>> begin Material for this exercise

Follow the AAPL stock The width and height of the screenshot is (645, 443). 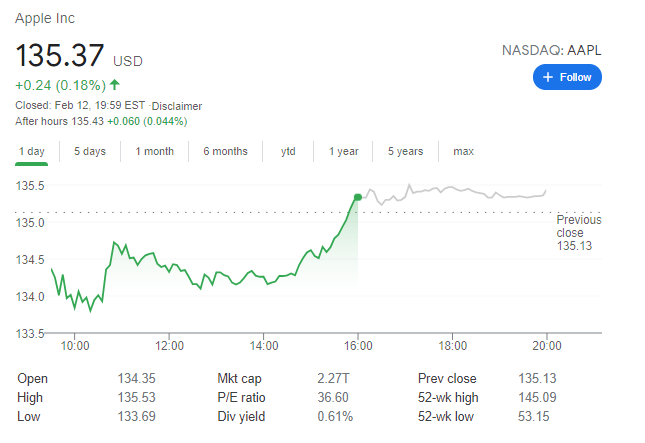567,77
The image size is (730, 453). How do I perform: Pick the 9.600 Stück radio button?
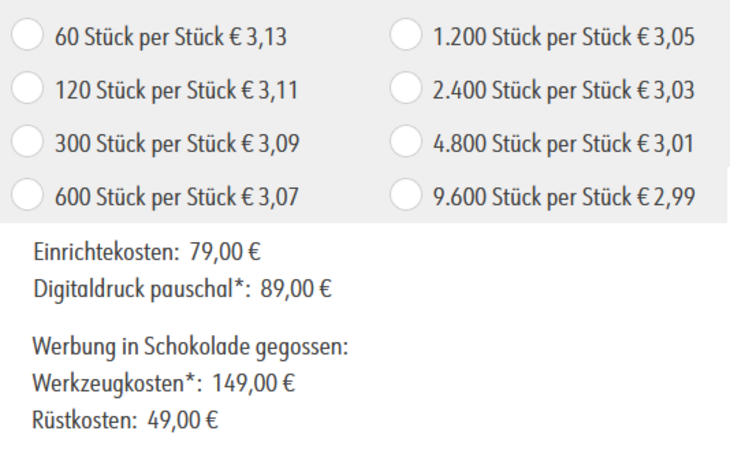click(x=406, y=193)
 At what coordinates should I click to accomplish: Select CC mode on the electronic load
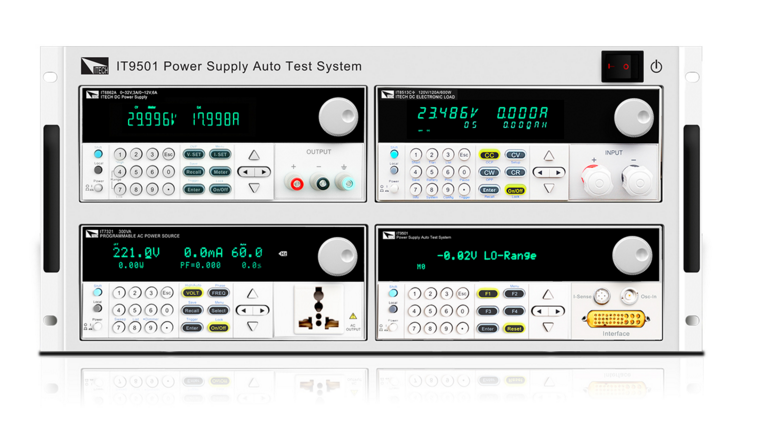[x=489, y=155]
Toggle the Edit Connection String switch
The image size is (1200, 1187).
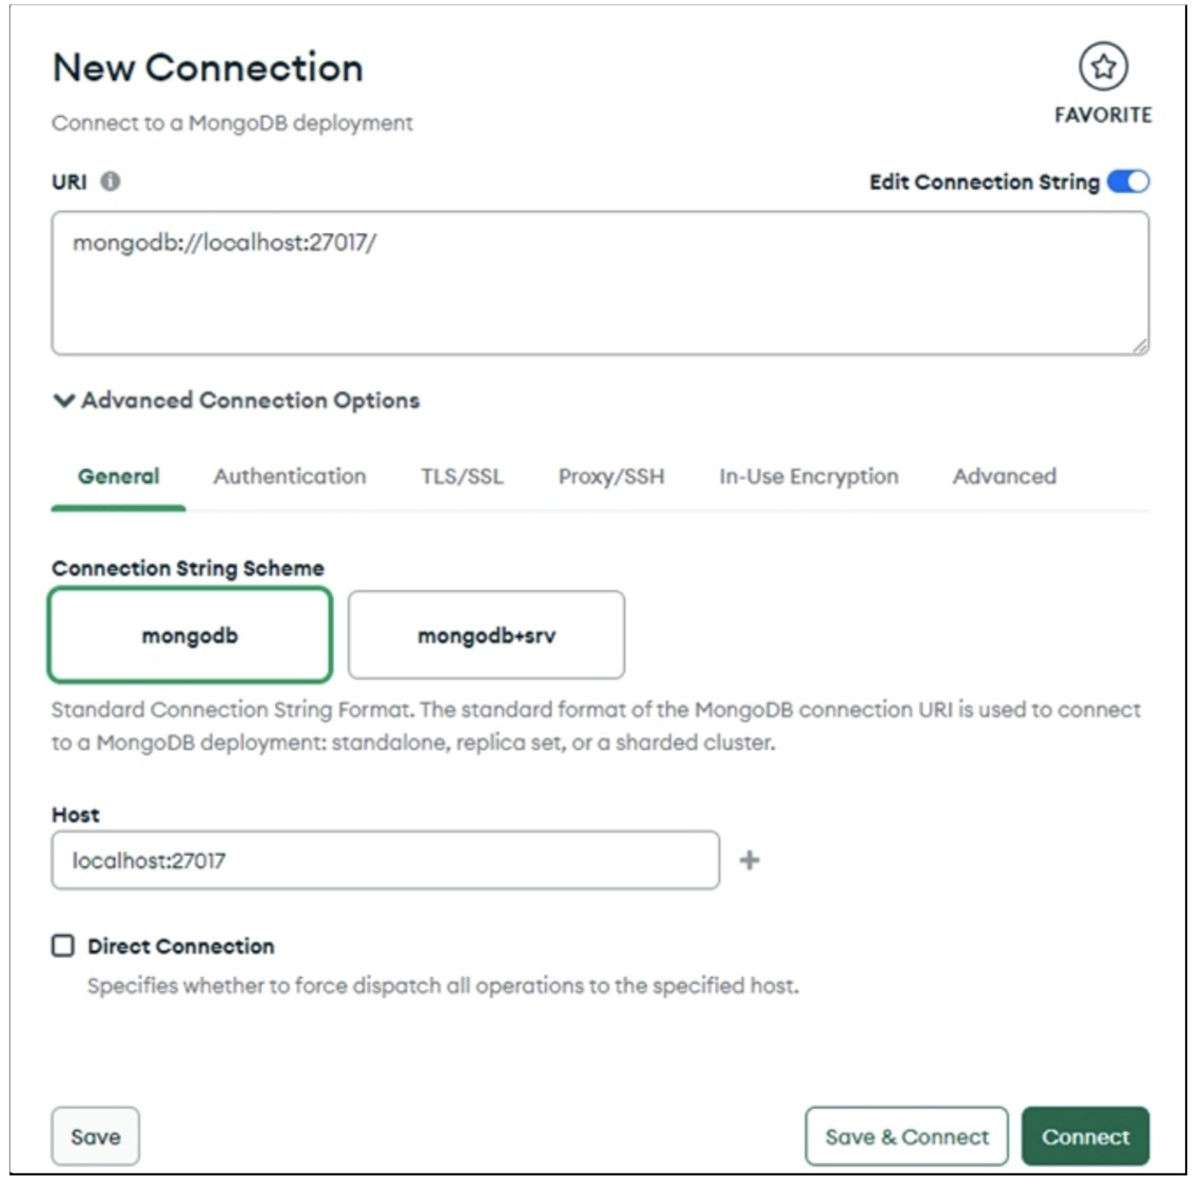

>> end Material for this exercise

**Goal of the exercise**: Reproduce the data above word for word, starting at the line that contains "Toggle the Edit Connection String switch" and continuing through the end of the data, with both ends included. Leave the pictures out of your answer.

**Exercise solution**:
Toggle the Edit Connection String switch
The image size is (1200, 1187).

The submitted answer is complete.